Rezolv, headquartered in Prague, Czech Republic, is Actis’s first investment in central and southeastern Europe, and it will be one of seven generation businesses that Actis is already building from its Actis Energy 5 fund. These are across Mexico, Brazil, Middle East and Africa, Vietnam, Southeast Asian gas and Indian renewables.
The platform already has a portfolio of foundation projects and Actis is working on some additions to those assets. “Overall, it’s about bringing those ingredients together – the foundation assets, a high-quality management team and a great pipeline,” said Heintz.

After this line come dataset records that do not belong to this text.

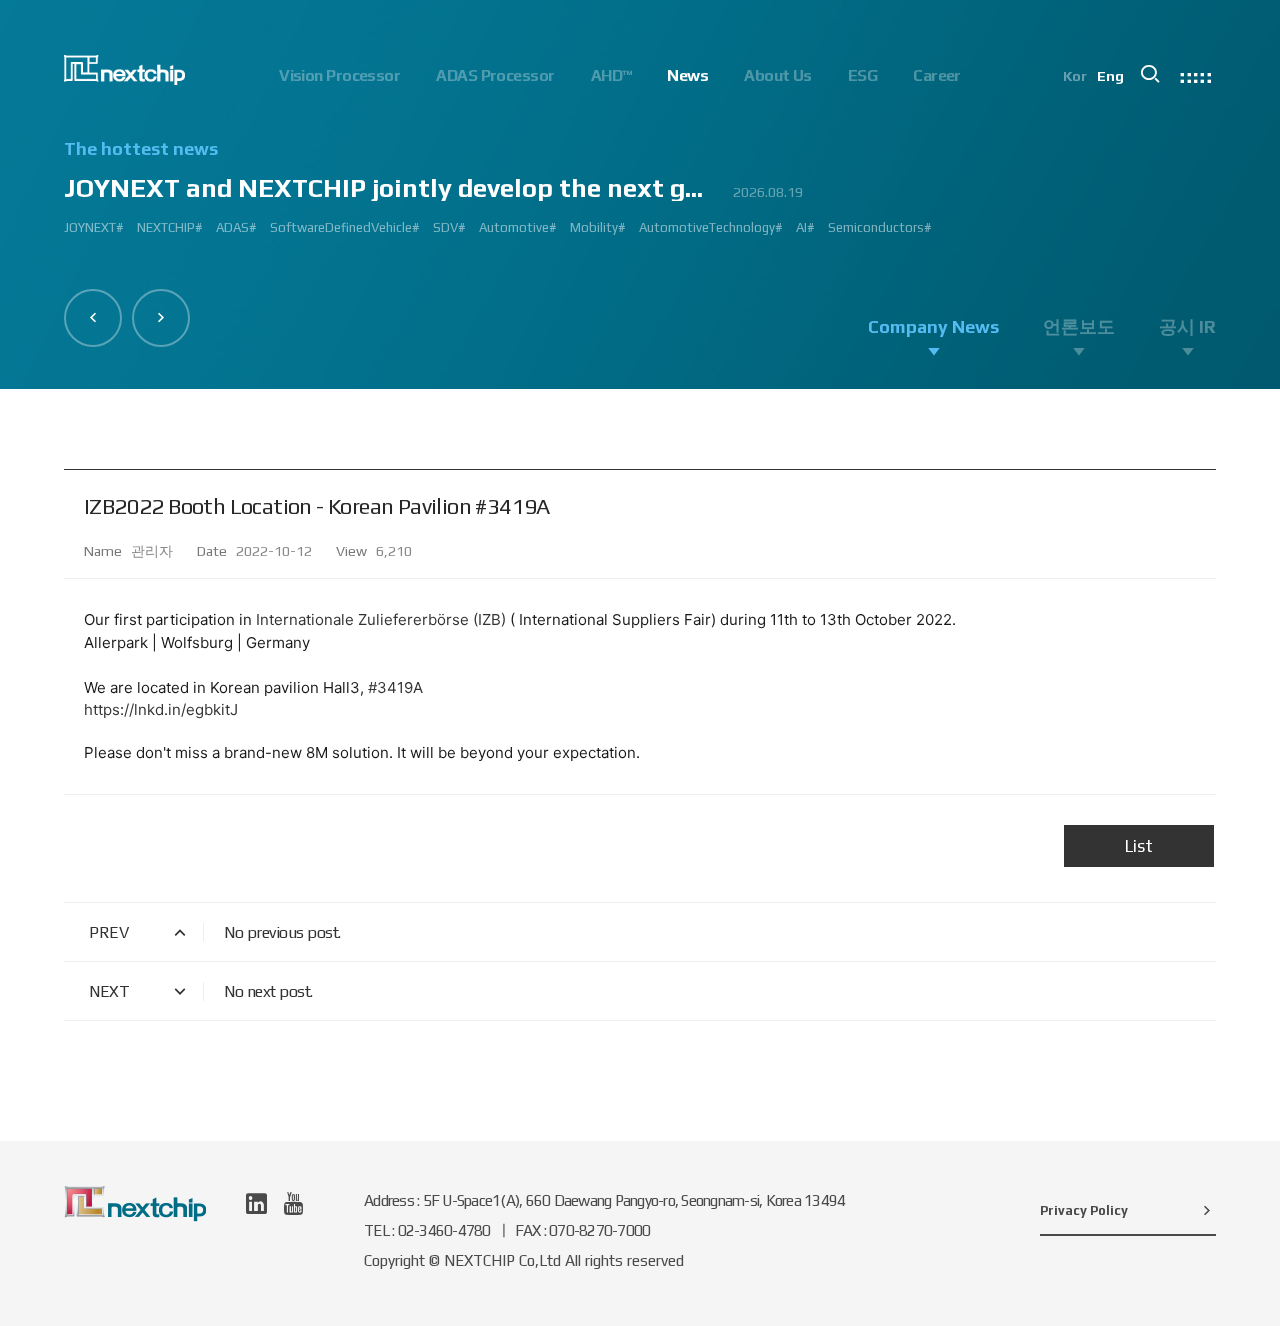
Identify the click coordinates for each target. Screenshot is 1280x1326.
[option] (640, 196)
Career (937, 75)
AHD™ (611, 75)
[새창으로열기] (256, 1203)
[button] (93, 318)
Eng (1110, 76)
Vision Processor (339, 75)
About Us (778, 75)
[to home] (124, 70)
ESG (862, 75)
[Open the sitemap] (1196, 74)
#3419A (395, 687)
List (1139, 846)
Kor (1075, 76)
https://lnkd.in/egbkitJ (161, 709)
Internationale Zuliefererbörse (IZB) (381, 619)
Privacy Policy (1084, 1210)
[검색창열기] (1150, 74)
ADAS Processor (495, 75)
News (687, 75)
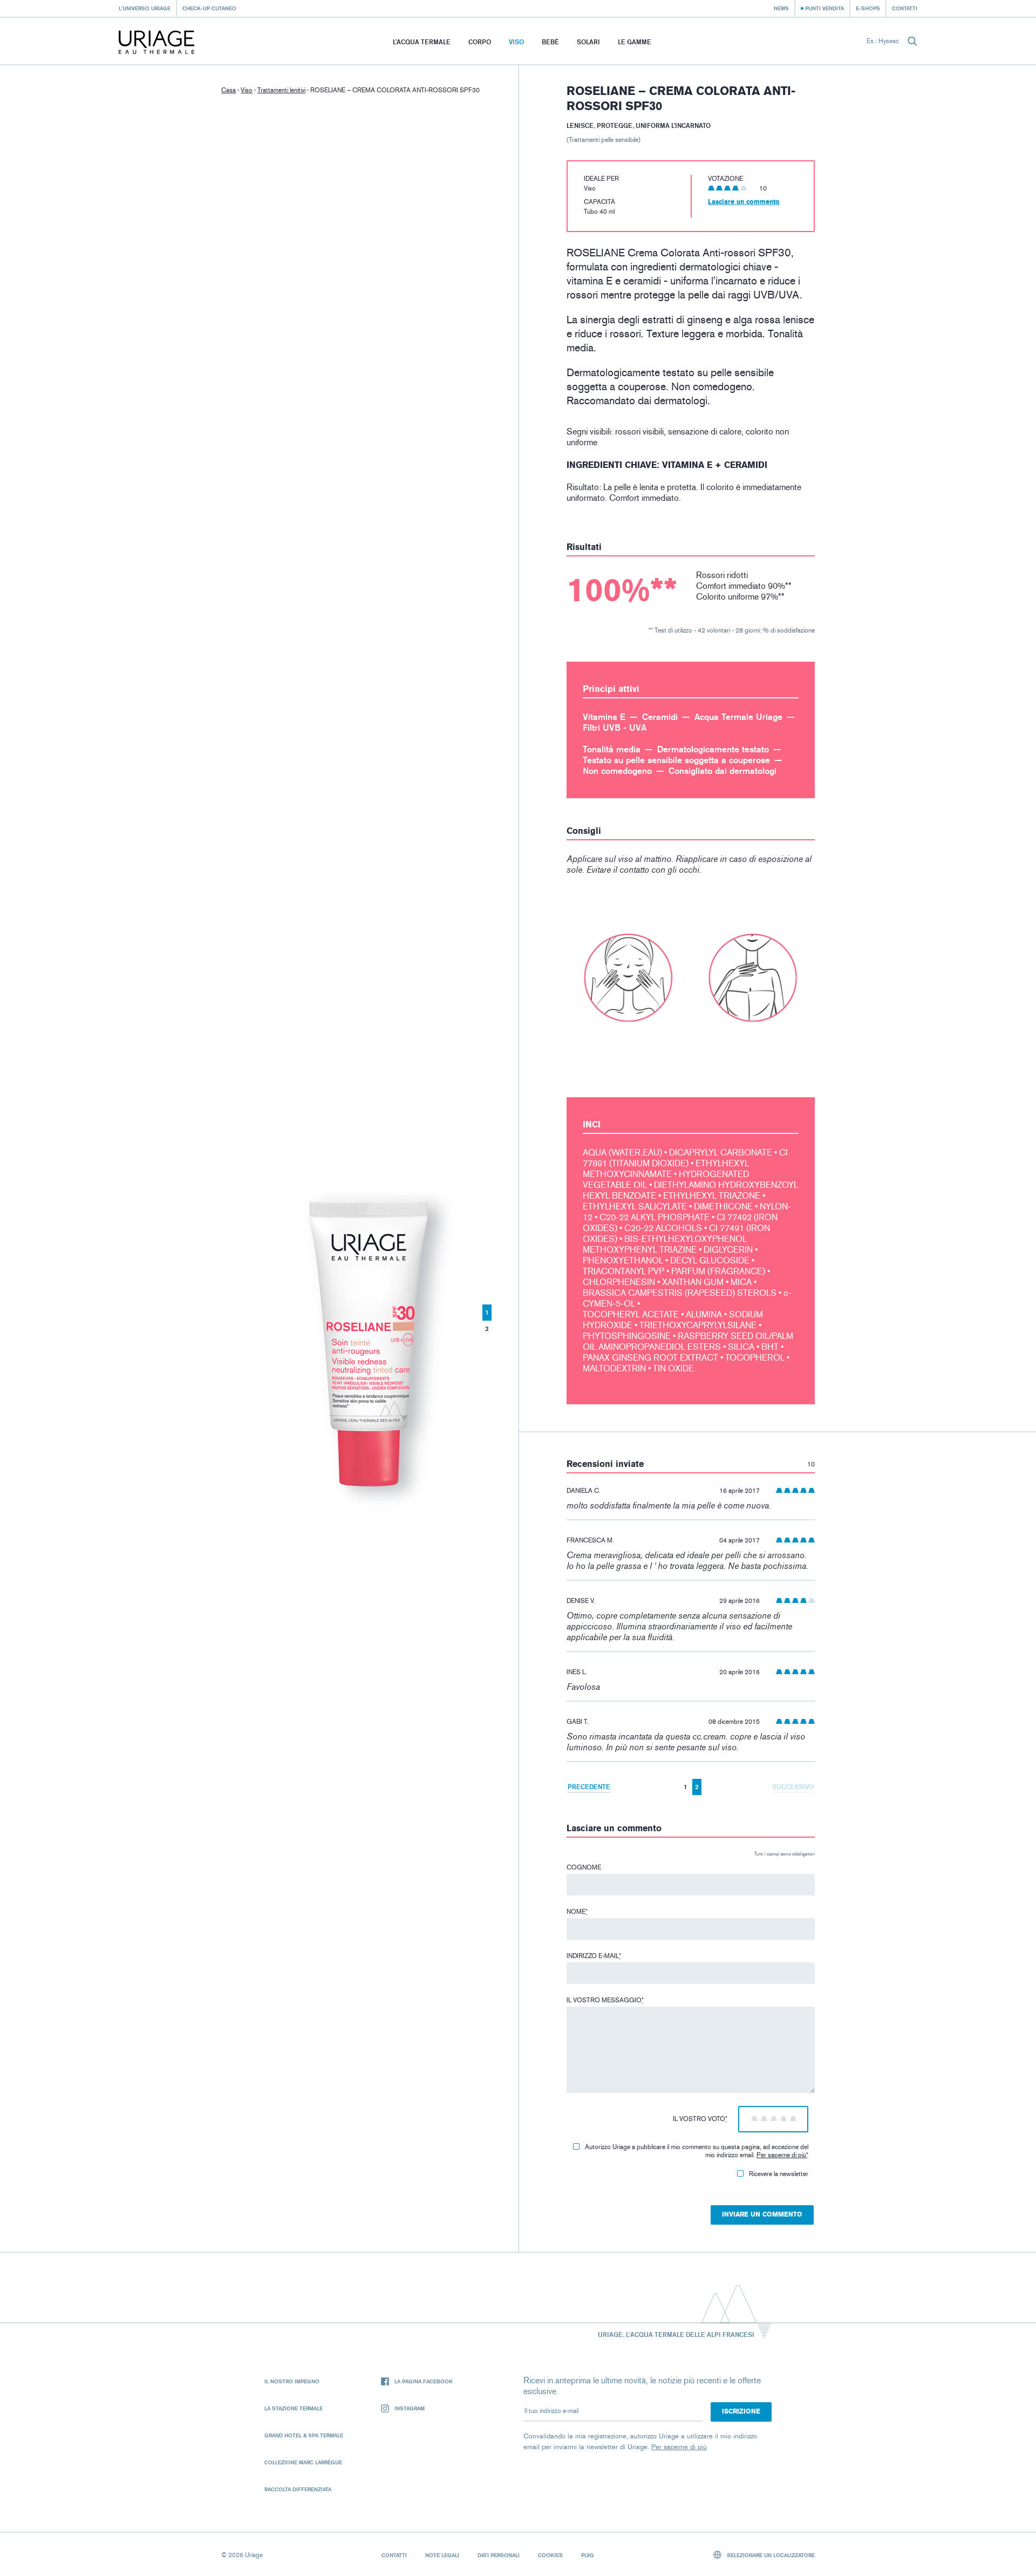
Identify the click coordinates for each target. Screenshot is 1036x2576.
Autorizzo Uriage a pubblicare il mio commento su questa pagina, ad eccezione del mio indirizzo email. (696, 2151)
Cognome (584, 1867)
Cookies (550, 2555)
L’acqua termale (422, 42)
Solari (588, 42)
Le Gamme (634, 42)
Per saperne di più (781, 2155)
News (781, 8)
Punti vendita (824, 8)
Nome (577, 1911)
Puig (587, 2555)
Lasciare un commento (744, 202)
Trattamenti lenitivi (281, 90)
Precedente (589, 1787)
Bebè (550, 42)
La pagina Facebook (423, 2381)
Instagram (409, 2408)
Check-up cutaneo (209, 8)
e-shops (868, 8)
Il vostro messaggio (605, 2000)
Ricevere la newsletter (778, 2174)
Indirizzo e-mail (594, 1956)
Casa (228, 90)
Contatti (904, 8)
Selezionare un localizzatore (770, 2555)
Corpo (479, 42)
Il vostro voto (700, 2119)
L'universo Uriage (145, 8)
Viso (516, 42)
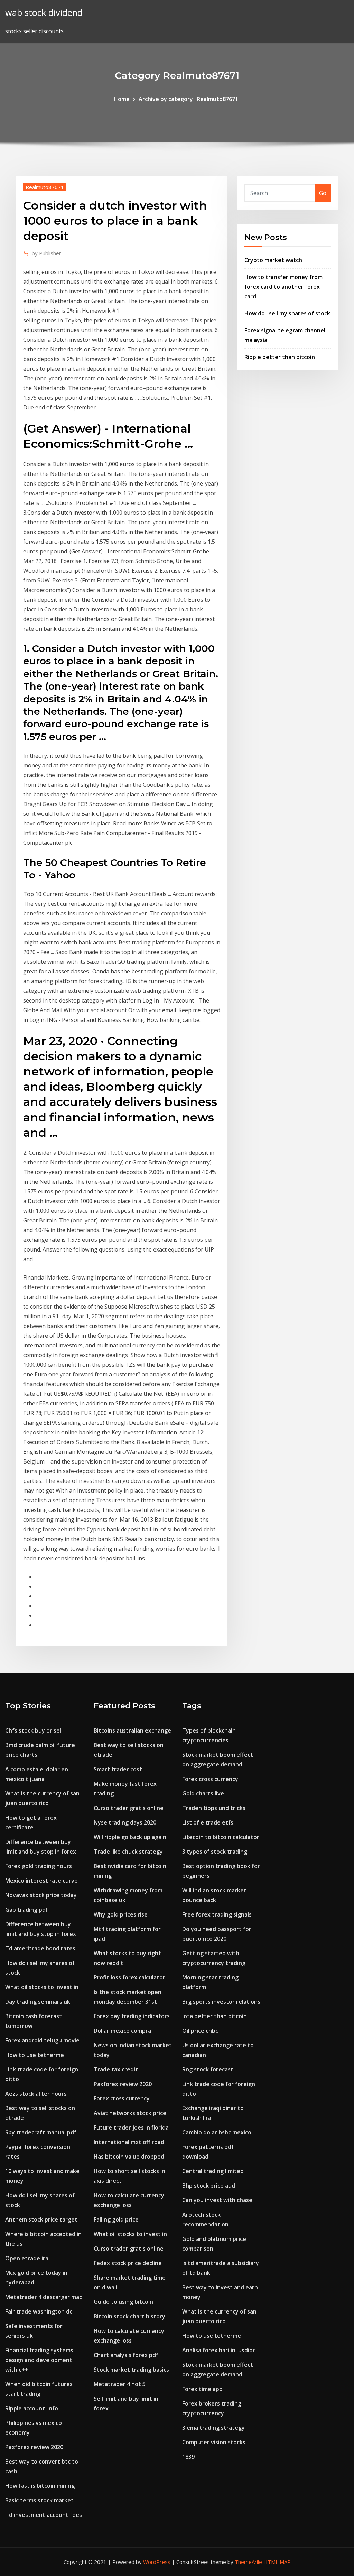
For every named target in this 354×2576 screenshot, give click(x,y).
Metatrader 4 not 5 (120, 2384)
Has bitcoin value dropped (129, 2156)
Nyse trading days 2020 (125, 1822)
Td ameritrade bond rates (40, 1948)
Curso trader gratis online (129, 1808)
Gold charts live (203, 1793)
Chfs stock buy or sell (34, 1730)
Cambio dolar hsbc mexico (216, 2132)
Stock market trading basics (131, 2369)
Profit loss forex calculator (129, 1977)
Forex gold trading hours (38, 1866)
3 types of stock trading (214, 1851)
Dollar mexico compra (122, 2030)
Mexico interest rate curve (41, 1880)
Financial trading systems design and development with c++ (39, 2359)
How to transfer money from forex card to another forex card (283, 286)
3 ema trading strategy (213, 2427)
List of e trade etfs (207, 1822)
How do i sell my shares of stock (287, 313)
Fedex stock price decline (128, 2263)
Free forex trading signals (217, 1914)
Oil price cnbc (200, 2030)
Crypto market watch (273, 260)
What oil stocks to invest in (41, 1987)
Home (122, 99)
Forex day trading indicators (132, 2016)
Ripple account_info (31, 2408)
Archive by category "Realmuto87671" (190, 99)
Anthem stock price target (41, 2219)
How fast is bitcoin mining (40, 2486)
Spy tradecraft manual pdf (40, 2132)
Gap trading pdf (26, 1909)
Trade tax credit (116, 2069)
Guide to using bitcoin (123, 2302)
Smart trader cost (118, 1769)
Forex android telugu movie (42, 2040)
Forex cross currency (122, 2098)
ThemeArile (248, 2561)
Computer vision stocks (213, 2442)
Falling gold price (116, 2219)
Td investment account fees (43, 2515)
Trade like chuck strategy (128, 1851)
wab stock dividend (44, 13)
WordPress (156, 2561)
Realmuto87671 (45, 187)
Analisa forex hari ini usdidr (218, 2350)
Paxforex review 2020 (34, 2447)
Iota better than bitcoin (214, 2016)
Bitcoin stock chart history (129, 2316)
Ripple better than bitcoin (279, 357)
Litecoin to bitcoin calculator (220, 1837)
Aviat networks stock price (130, 2113)
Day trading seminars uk (37, 2001)
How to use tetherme (34, 2055)
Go (322, 193)
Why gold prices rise (121, 1914)
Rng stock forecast (207, 2069)
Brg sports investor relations (221, 2001)
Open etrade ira (26, 2258)
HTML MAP (277, 2561)
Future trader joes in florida (131, 2127)
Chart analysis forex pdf (126, 2355)
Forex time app (202, 2389)
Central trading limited (213, 2171)
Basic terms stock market (39, 2500)
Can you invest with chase (217, 2200)
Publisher (46, 253)
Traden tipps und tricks (213, 1808)
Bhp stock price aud (208, 2185)
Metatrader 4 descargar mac (43, 2297)
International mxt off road (129, 2142)
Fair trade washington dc (38, 2311)
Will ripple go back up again (130, 1837)
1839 (188, 2456)
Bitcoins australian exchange (132, 1730)
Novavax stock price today (41, 1895)
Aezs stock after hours (36, 2093)
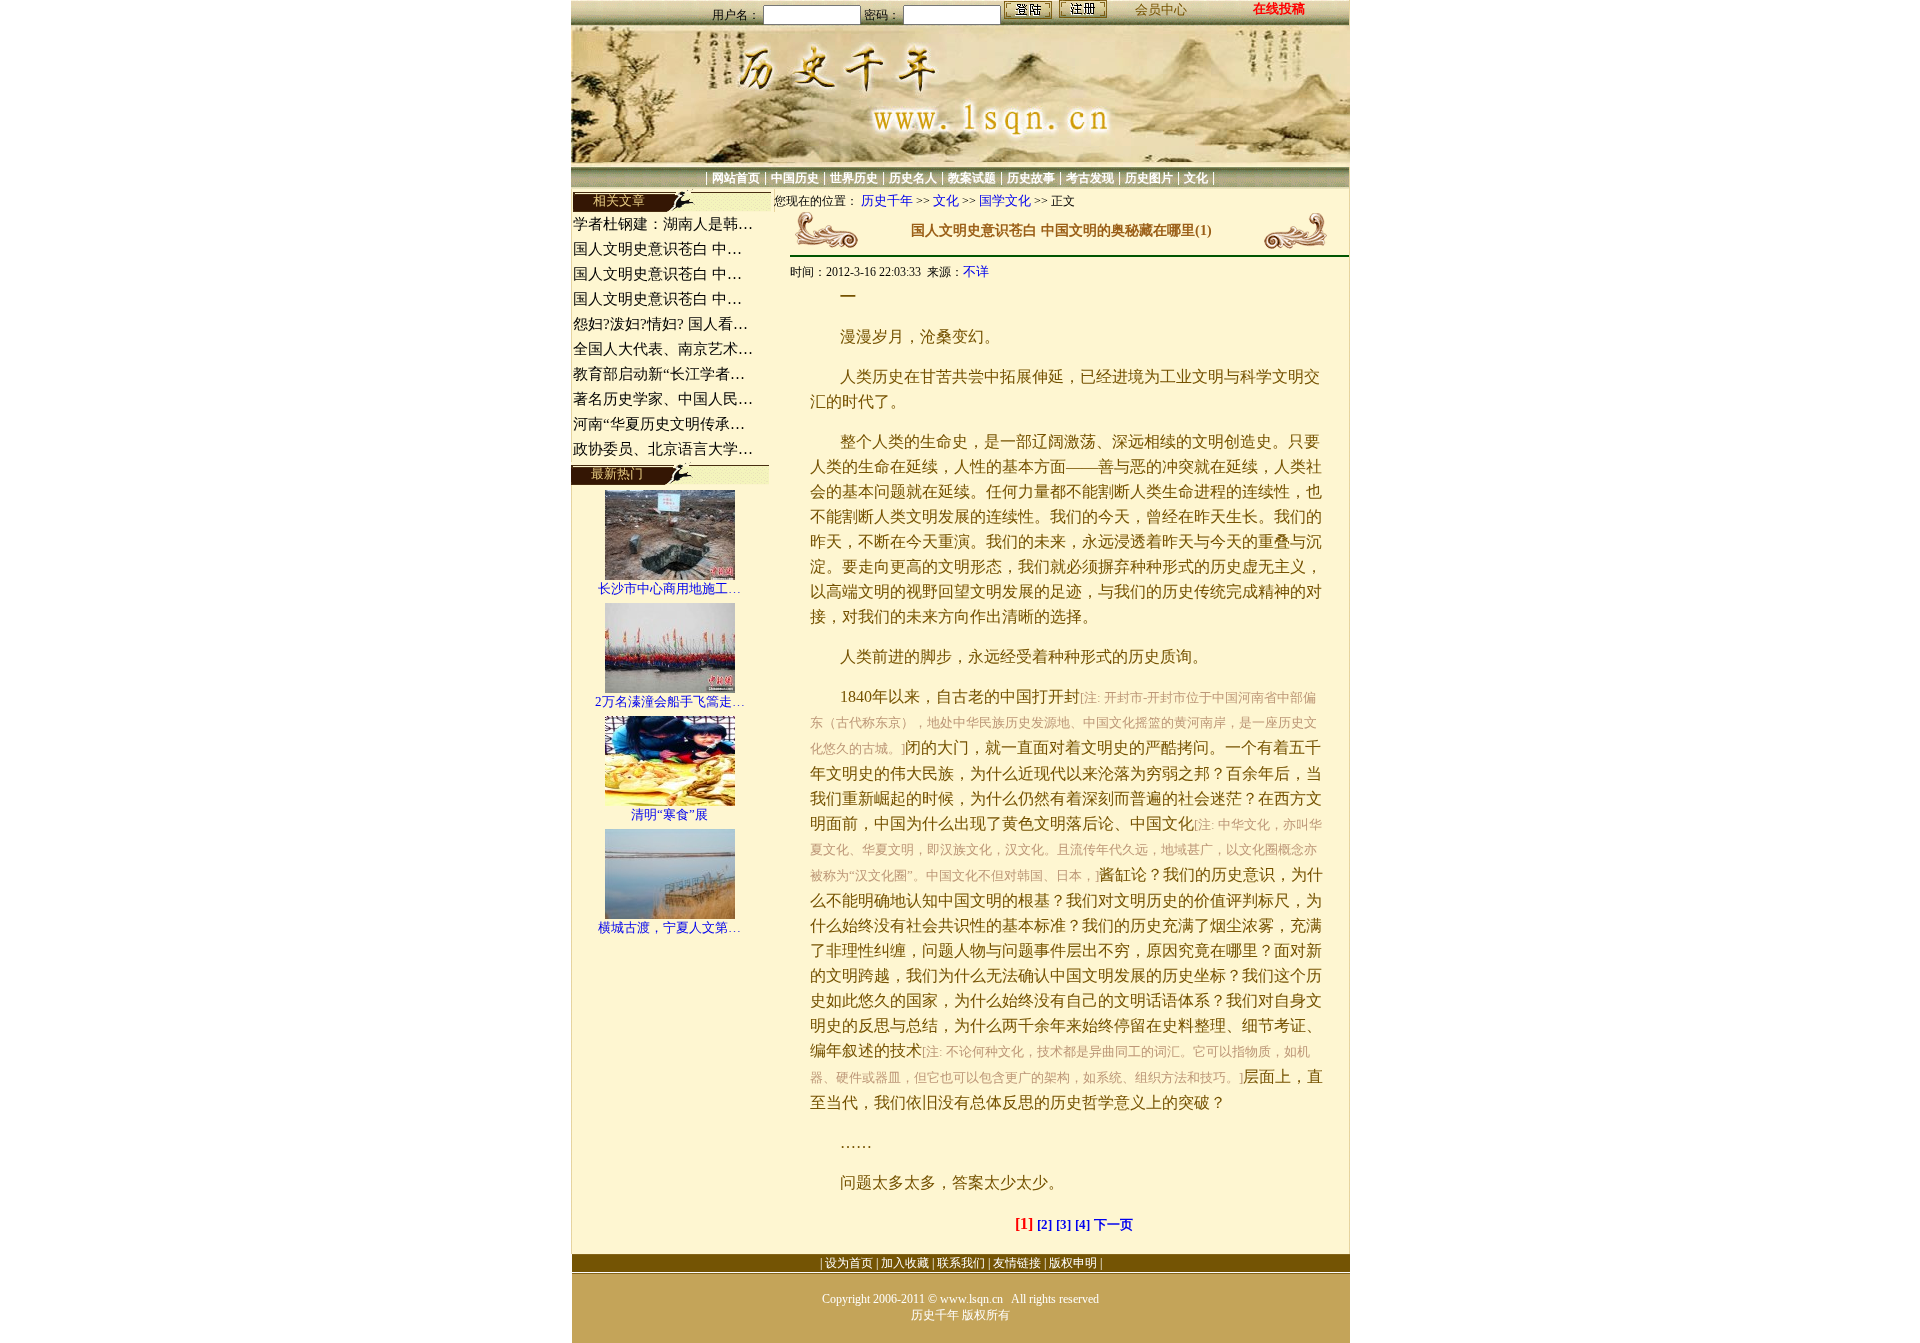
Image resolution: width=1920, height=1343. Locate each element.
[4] (1082, 1224)
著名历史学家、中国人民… (663, 399)
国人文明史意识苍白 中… (657, 249)
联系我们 (961, 1263)
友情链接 (1017, 1263)
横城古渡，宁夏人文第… (669, 927)
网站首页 (736, 178)
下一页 (1113, 1224)
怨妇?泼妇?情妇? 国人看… (660, 324)
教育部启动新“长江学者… (659, 374)
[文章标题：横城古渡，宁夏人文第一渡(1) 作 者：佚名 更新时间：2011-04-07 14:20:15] (670, 914)
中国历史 (795, 178)
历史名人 (913, 178)
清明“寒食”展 (669, 814)
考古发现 (1090, 178)
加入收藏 (905, 1263)
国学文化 (1005, 200)
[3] (1063, 1224)
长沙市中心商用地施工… (669, 588)
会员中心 (1161, 9)
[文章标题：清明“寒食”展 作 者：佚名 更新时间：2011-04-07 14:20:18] (670, 801)
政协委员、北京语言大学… (663, 449)
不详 (976, 271)
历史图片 (1149, 178)
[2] (1044, 1224)
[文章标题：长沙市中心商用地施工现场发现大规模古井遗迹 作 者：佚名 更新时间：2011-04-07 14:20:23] (670, 575)
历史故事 (1031, 178)
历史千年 (887, 200)
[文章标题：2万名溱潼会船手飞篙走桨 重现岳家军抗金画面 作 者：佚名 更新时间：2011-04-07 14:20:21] (670, 688)
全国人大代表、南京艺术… (663, 349)
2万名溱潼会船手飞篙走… (670, 701)
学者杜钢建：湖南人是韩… (663, 224)
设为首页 (849, 1263)
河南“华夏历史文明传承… (659, 424)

The CEE region presents other opportunities for Actis. “We see opportunity, in our CEE business Rezolv, to focus a lot on environmental best practice, training and reskilling, in terms of building the skills required for the energy transition, so that we create shared value with local communities,” Heintz explained.
While investors are keeping a keen eye on public market valuations amid volatile conditions, Heintz has found the private markets to be “remarkably resilient”. “I think one ingredient of that is, within all this volatility, renewable energy projects remain the essential building block,” she said. “If you’re going to do anything in terms of energy transition, the most straightforward thing to do is to go and get involved in renewable energy.”
The resiliency and growing interest in renewable energy projects, which Heintz described as the nuts and bolts of energy transition, positions Actis well for exits. The firm has exited “a number” of businesses from Actis Energy 3 and 4 over the last few years. “We’ve seen appetite from an ever-widening array of high-quality institutions, such as infrastructure funds, oil and gas companies, strategics and regional players,” she said.
The CEE region does not have “a great stock” of operating assets at present, which plays well into Actis’s hand, according to Heintz. “In all this geopolitical and macro uncertainty, there’s a scarcity of renewable projects,” she said. “That represents a very significant, and in some ways, enhanced opportunity for us.”
A recent report by Bain & Company, covered by PE Hub Europe, indicated that investors generally have an optimistic outlook on the CEE region.